I just ready
“A Model of Mindful Parenting: Implications for Parent–Child Relationships and Prevention Research” Duncan” Duncan et al Clin Child Fam Psychol Rev (2009) 12:255–270 DOI 10.1007/s10567-009-0046-3
in a quest to find some papers on mindfulness in adolescents for my research assignment. I feel uncomfortable with the notions of both parenting and mindfulness it presents.
Parenting
My concern may be illustrated with this quote from the paper:
Mindful parenting involves low reactivity to normative child behavior achieved through autonomous self-control in the service of exercising parenting behavior that is in accordance with parenting values and goals.
I don’t feel I have values or goals in my relationships with my wife, friends or children and I don’t recall such things in my relationships with my parents. Is this the difference between love/friendship and some kind of commercial arrangement?
I appreciate that this quote may be ‘science speak’ for something much simpler such as “Mindful parents don’t fly off the handle as easily” but still a point is being missed. Are the authors mixing up being a mum or a dad with notions of child care – keeping them clean and getting them to school?
Mindfulness
The authors list five dimensions to mindful parenting. These sound mindfulness-like but do not match what I experience either through study or my practice. Here are my thoughts:
- Listening with full attention. If you practice mindfulness you may be capable of being more present to listen with someone and therefore this is the most mindfulness-like but is a by-product.
- Nonjudgmental acceptance of self and child. Yes the classic definitions of mindfulness include nonjudgemental acceptance of our experience and this may lead to a richer relationship with others but why do the authors limit this to ‘self and child’. It is just as important to accept that “we have no money” or “more chocolate will make us fat” as notions of self and child. To me this seems counter to being mindful of my present experience with my children – which includes the bank balance, the weather and all the other stressors that are present.
- Emotional awareness of self and child. Ditto to above. The authors also imply that a mindful parent knows the emotional condition of their child “In our model of mindful parenting, we emphasize parents’ capacity for awareness of emotions within themselves and their child.”. There are debates over wether the Buddha was omniscient or not (he wasn’t) but I am pretty certain parents aren’t – even if they do have eyes in the back of their heads!

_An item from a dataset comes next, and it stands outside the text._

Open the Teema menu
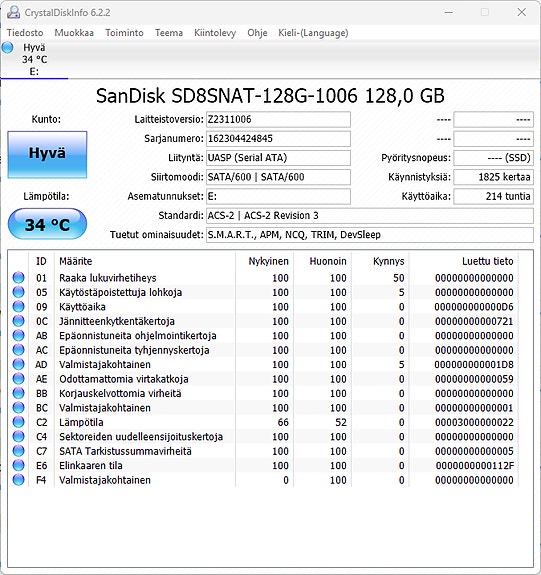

It seems more likely to me that the mindful parent will be comfortable with not always knowing the emotional state of their child i.e. comfortable with ambiguity.
- Self-regulation in the parenting relationship. The authors themselves mention that self-regulation is not considered part of mindfulness by many – that is because it isn’t part of mindfulness! Someone with a mindfulness practice may instinctively act more compassionately (see next) and that may imply pausing before lashing out but would it involve pausing before embracing or expressing love?
- Compassion for self and child. From my personal experience and from what I understand from the Buddhist texts mindfulness practice increases compassion but that compassion is unconditional. There is no “because”. You do not become more compassionate for yourself or your child you just become more compassionate. This is just as valuable for a parent-child relationship. The parent becomes a better role model if they are compassionate towards a neighbour. Why single out only the interested parties? This again is counter to what practice would reveal.
I don’t like being negative about other peoples work but sometimes it is important to state an alternate view. To me it appears that the authors had a list of desirable qualities for parents and they have retrofitted mindfulness.
Above all I believe mindfulness training can help with parent-child relationships – indeed all relationships. My problem is with this systematisation. It simply doesn’t fit my personal experience of mindfulness practice or parenting.